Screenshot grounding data
↓↓↓

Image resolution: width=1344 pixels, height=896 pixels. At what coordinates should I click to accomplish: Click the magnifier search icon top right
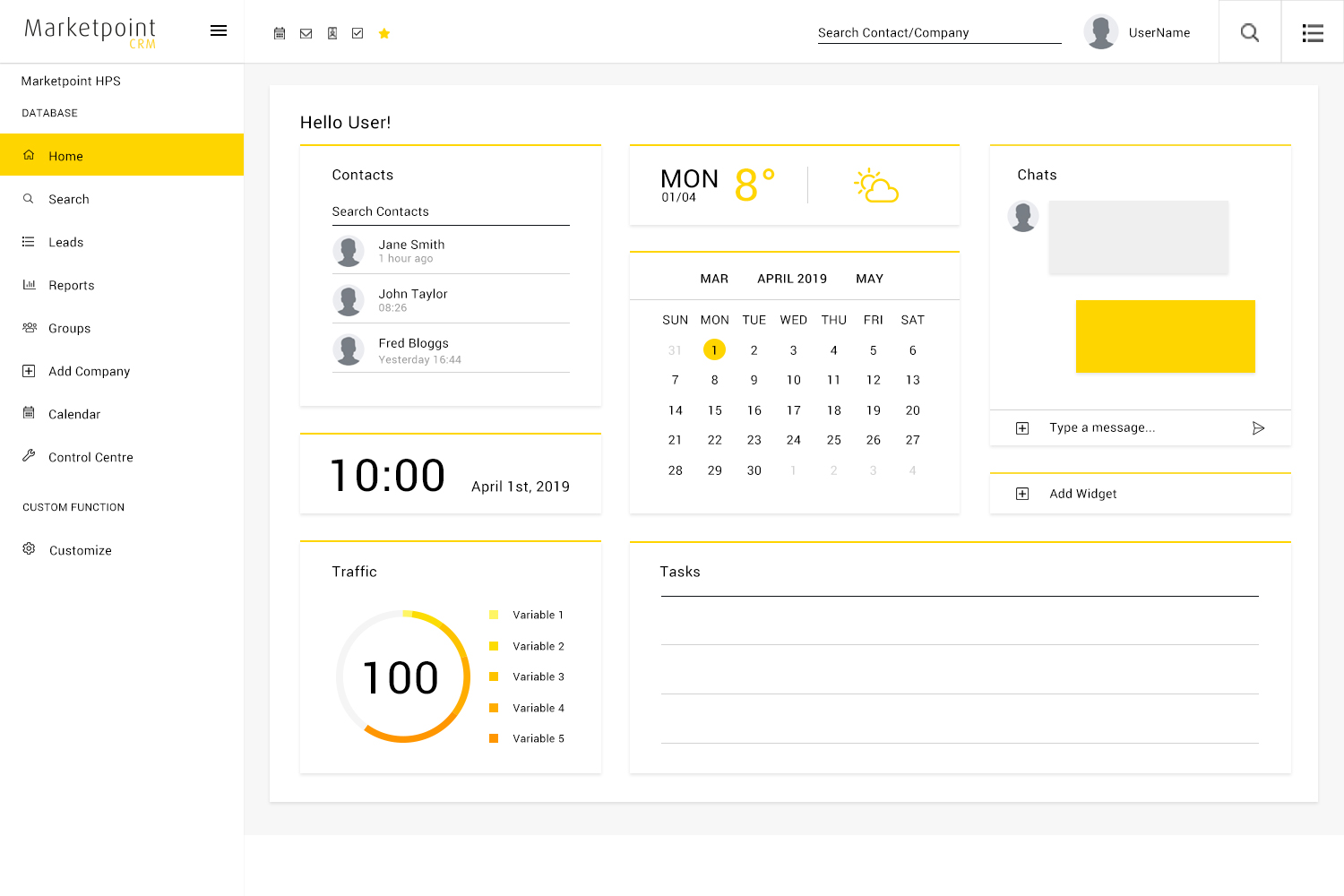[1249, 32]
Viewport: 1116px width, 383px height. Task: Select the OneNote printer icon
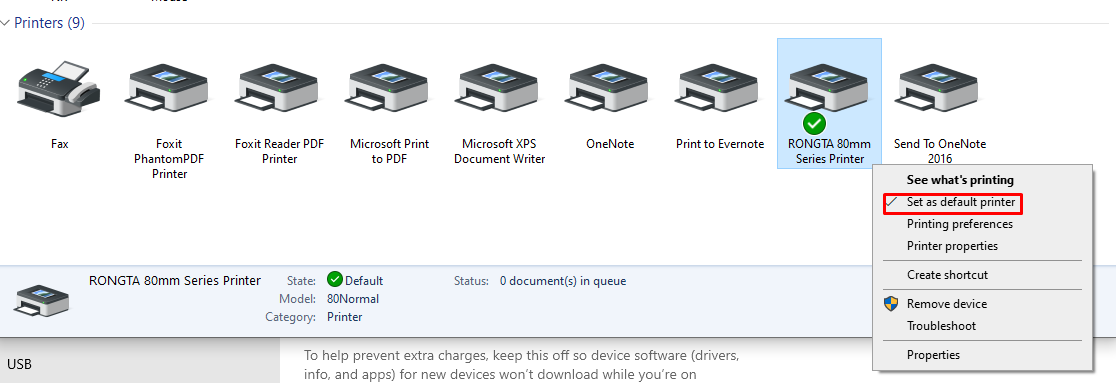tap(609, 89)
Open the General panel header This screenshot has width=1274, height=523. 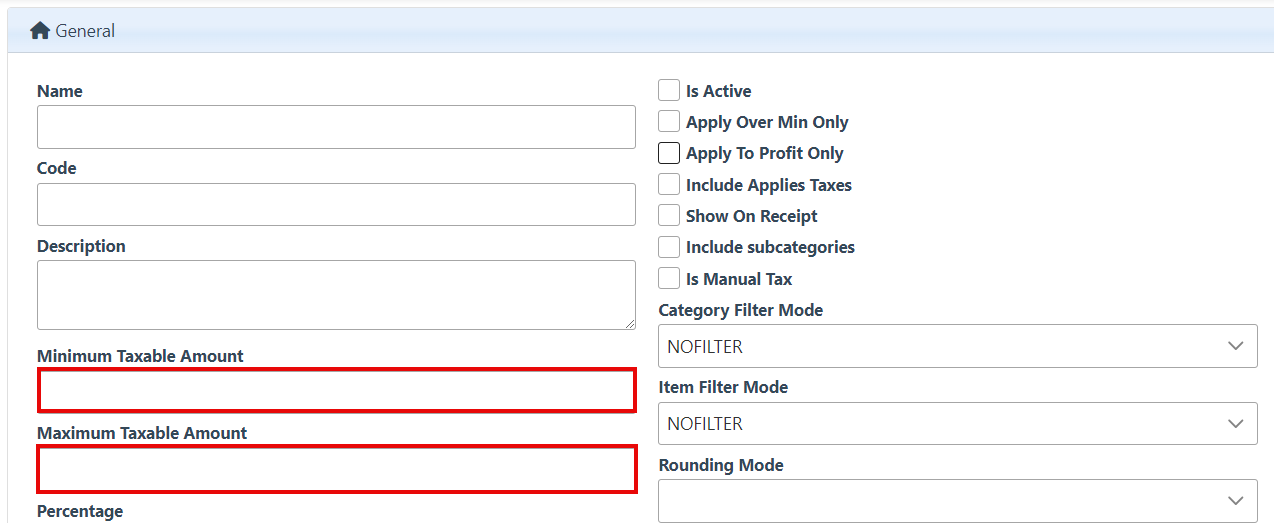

↑↑↑

## WHAT YOU ARE ASKED TO DO
Where pictures appear, omit them, and transcribe exactly, with nothing else, the lines from the line with "Viewport: 1116px width, 383px" through the final line of the records above, both ends included.

## THE COMPLETED TASK
Viewport: 1116px width, 383px height. Task: Select the OneNote printer icon
tap(609, 89)
Open the General panel header This screenshot has width=1274, height=523. 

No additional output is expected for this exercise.